Even though there is no direct reference to TMP, it seems obvious that Spock is a new Spock, one that incorporates TMP growth (which I think was in Sowards' draft as a specific mention.) So the most important aspect of TMP IS carried through for TWOK.
 
Is it a stretch to place TMP with its aesthetics in the 70s (when did they start developing Phase II/TMP, 1976?) and TWOK with its more military bearing and maroon civil war-esque tunics in the conservative '80s?

Why would anyone in 1979 be off-put by the bland jumpsuit-y look? I mean that was the look then?

And the following films each took a different tack, not TWOK clones. Only in the TNG/JJ films do we start to get Kewl Bad Guy of the Week.

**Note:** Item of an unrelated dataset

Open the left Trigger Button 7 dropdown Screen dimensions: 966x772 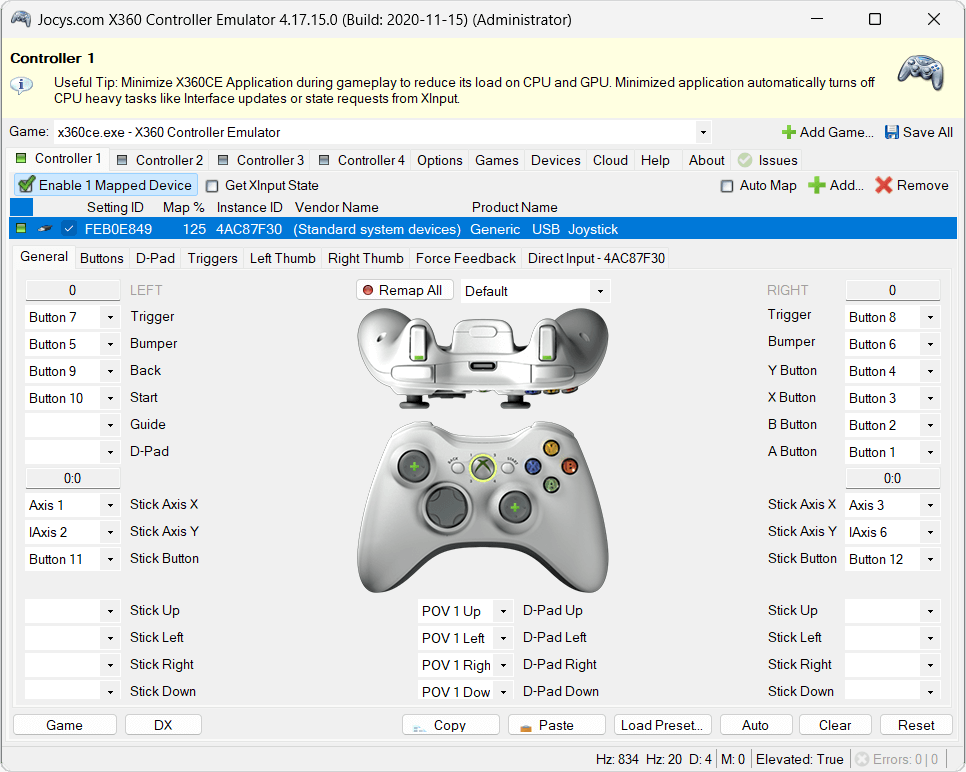(109, 318)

ANYway, my reason for writing - I like the way TWOK begins with a gap in time, the heroes older, the hero ship older. It really works with the theme. We knew it was 1982 and the people playing our heroes WERE in fact older. Might as well admit it in-univere and work it to the film's advantage.
 
mid to late 77 for development on P2, after months of wholly discarded development for PLANET OF THE TITANS that seems ship/environment-related, with no costume work that I am aware of.

I know that for myself by 1977 I was not exactly loving the light blue leisure suit my folks had bought me the year before, and even though I was in high school, I started going to men's stores to buy real sport coats in real (i.e. camel, grey or dark blue) colors. There was plenty of grotesque non pastel colors in that decade as well; look at THE BRADY BUNCH if you don't believe me. I remember the 70s as being more burnt orange than anything else, and when I saw the first TMP pics in late 78, I couldn't believe TMP was going even wimpier than 1999 with the blahcostumes.

I think the costuming approach was behind the times a bit colorwise, but was based in part on the tech advisor and mostly on Wise's notion of having faces pop by having clothing and sets walls same color ... which works fine in ANDROMEDA STRAIN because there is some snap to the lighting, but fails miserably in TMP due to the low light mushiness and the diopters and the paint job on most sets (corridors look GOOD though.)

Fletcher said TWOK was much closer to his original take on how to do the costumes, but I've never seen any artwork indicating he drew a thing along those lines for TMP, even at the beginning of his tenure after Wise had Theiss replaced. (I infer that based on Fletcher saying he was doing what the director wanted designwise to avoid having happen to him what happened to his predecessor)
 
And the following films each took a different tack, not TWOK clones. Only in the TNG/JJ films do we start to get Kewl Bad Guy of the Week.

Kruge in TSFS looked a lot to me like an attempt at creating a Klingon antagonist with something like Khan's level of resonance and menace.